Channel NSW
- Country: Australia
- Broadcast area: Sydney
- Network: Digital Forty Four

Programming
- Picture format: 576i (SDTV)

Ownership
- Owner: Government of New South Wales

History
- Launched: 17 March 2004
- Closed: 30 April 2010

Availability

Terrestrial
- SD Digital: 45

= Channel NSW =

TV channel in New South Wales, Australia

Channel NSW (also known as CNSW) was a community information digital television channel that ran under trial in the Sydney area. The service was provided and operated by the Government of New South Wales. It was carried via Digital 44 using the Digital Video Broadcasting – Terrestrial (DVB-T) system had its own channel on Channel 45.

CNSW had gained a large audience, with a reach of over 250,000 households per month in Sydney. This was forecast to grow to over 1 million households by 2009.

The NSW Government had plans for NSW settlements of 2,000 people or more to receive the service terrestrially.

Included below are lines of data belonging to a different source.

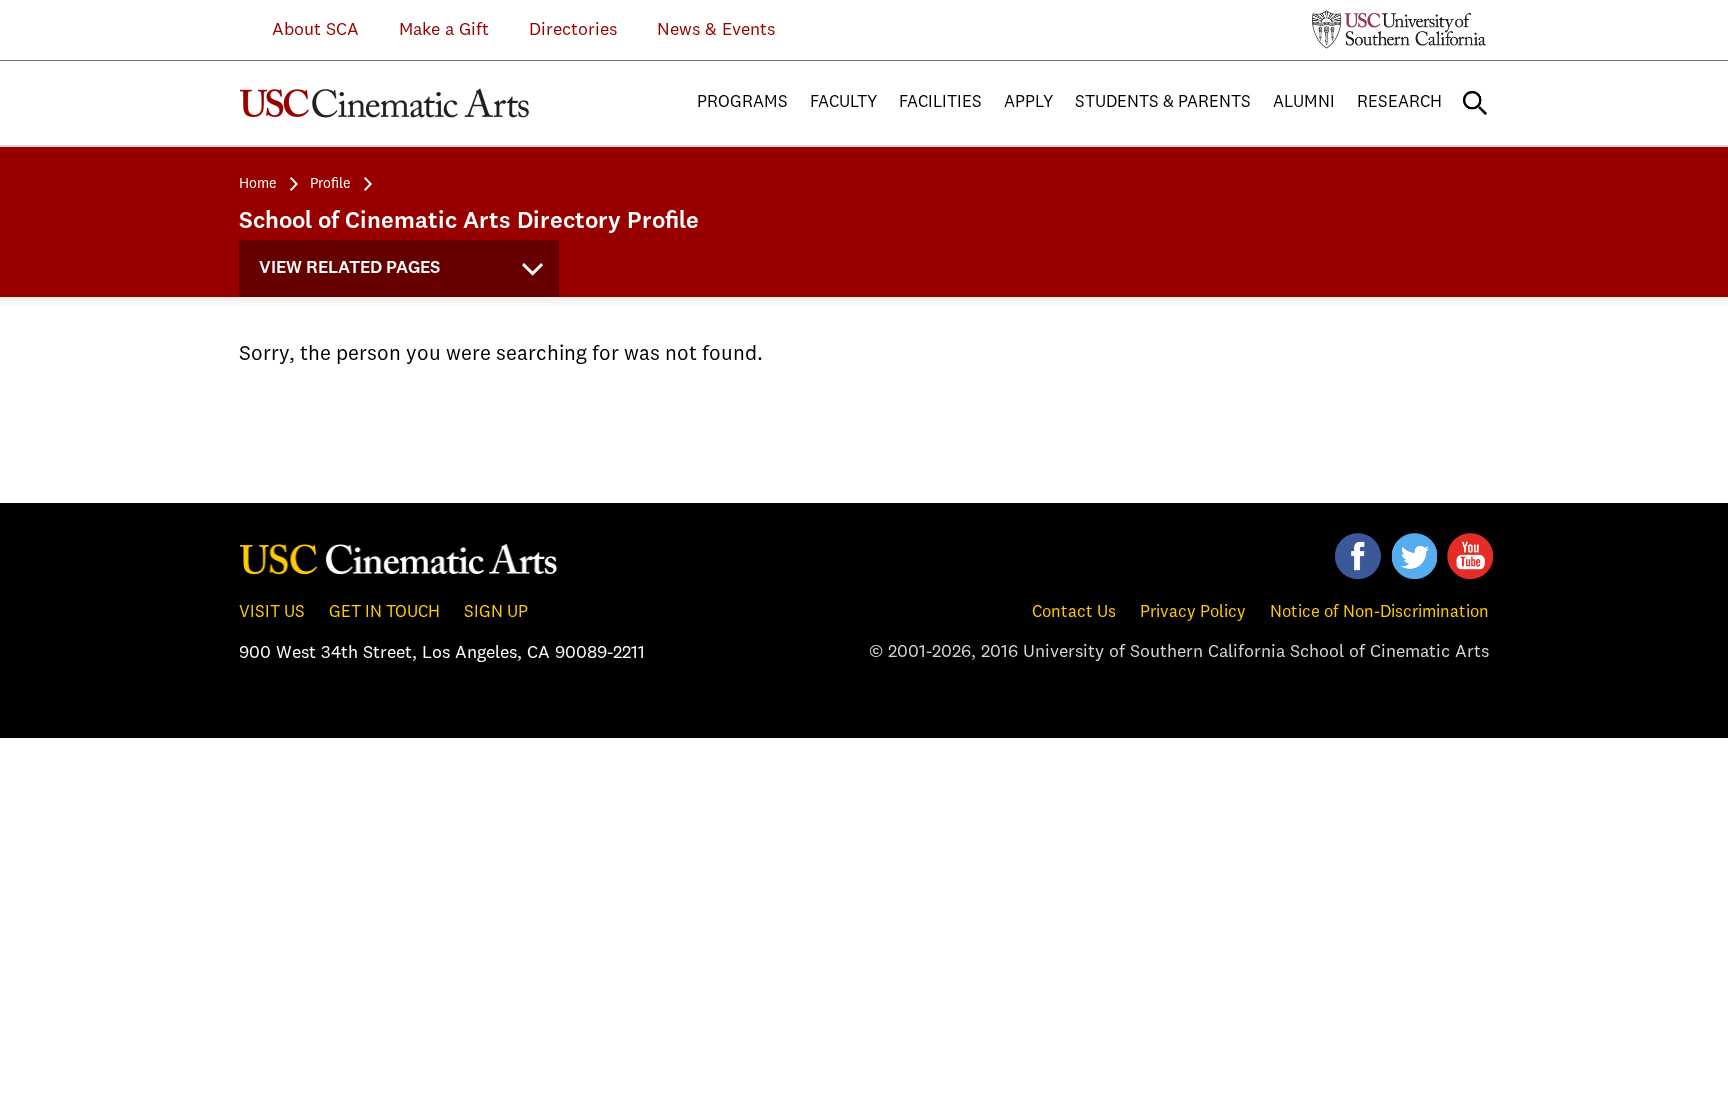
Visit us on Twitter (1414, 556)
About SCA (300, 30)
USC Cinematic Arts (399, 558)
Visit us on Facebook (1358, 556)
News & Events (716, 30)
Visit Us (272, 612)
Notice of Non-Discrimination (1379, 612)
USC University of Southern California (1399, 29)
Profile (330, 184)
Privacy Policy (1193, 612)
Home (257, 184)
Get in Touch (384, 612)
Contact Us (1074, 612)
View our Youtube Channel (1470, 556)
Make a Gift (444, 30)
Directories (573, 30)
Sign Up (496, 612)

The channel ceased transmissions at midnight on 30 April 2010.

==Content==
Channel NSW included these programs:
- ecoNSW – environment
- PictureJockey (PJs) – photos
- Good Health NSW Health
- PeakHour – traffic, weather, and related info
- Seniors TV
- School Kid TV
- NSW Life – lifestyle
- Allballs – lottery results
- Arts Magazine
- Late Night Languages
- Careers Show
- uTVstar – community access
- Parliament of New South Wales – live parliament feed
- Job Show – NSW Government jobs

NSW Government agencies which provided services through CNSW include the:
- Roads & Traffic Authority
- NSW Health
- Department of Education & Training
- State Emergency Service, Rural Fire and Fire Brigades
- Office of Industrial Relations, NSW Government Jobs Service
- NSW Lotteries
- Sydney Harbour Foreshore Authority, The Rocks, Tourism NSW
- Art Gallery of NSW, State Records, Powerhouse Museum
- Department of Environment and Conservation
- Sydney Water

==History==
Key milestones in the development of the service to date are as follows:
- Commonwealth grants NSW trial license (December 2003);
- Initial service launched by the Minister for Commerce (March 2004);
- Remote playout operations capability enabled (July 2004);
- Initial audiovisual capability tested (August 2004);
- Block scheduling capability (February 2005);
- First field audience research (October 2005); and
- Interactive TV services lab testing (MHP) (March 2006).

==Future==
Channel NSW was running as a trial and is a work in progress. The NSW government had future plans for the channel which included:
- Live event coverage, such as Parliament question time;
- Automated whole-of-government announcements service; and
- "Resource Show", a hybrid media program about the environment.